### [STUDY MATERIAL]
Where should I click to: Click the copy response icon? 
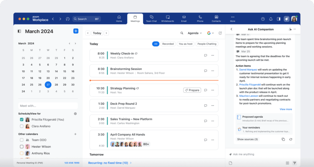[x=283, y=139]
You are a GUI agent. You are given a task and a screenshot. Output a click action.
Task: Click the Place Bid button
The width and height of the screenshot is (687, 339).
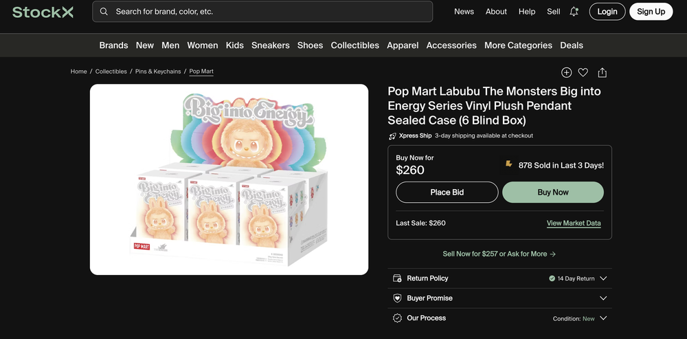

### [INSTRUCTIONS FOR THE TASK]
The result should be an exact copy of the material, containing no pictures.

### [REPLY TO THE EXERCISE]
Where should I click to: Click the copy response icon? 
[x=283, y=139]
You are a GUI agent. You are given a task and a screenshot. Output a click action.
Task: Click the Place Bid button
The width and height of the screenshot is (687, 339).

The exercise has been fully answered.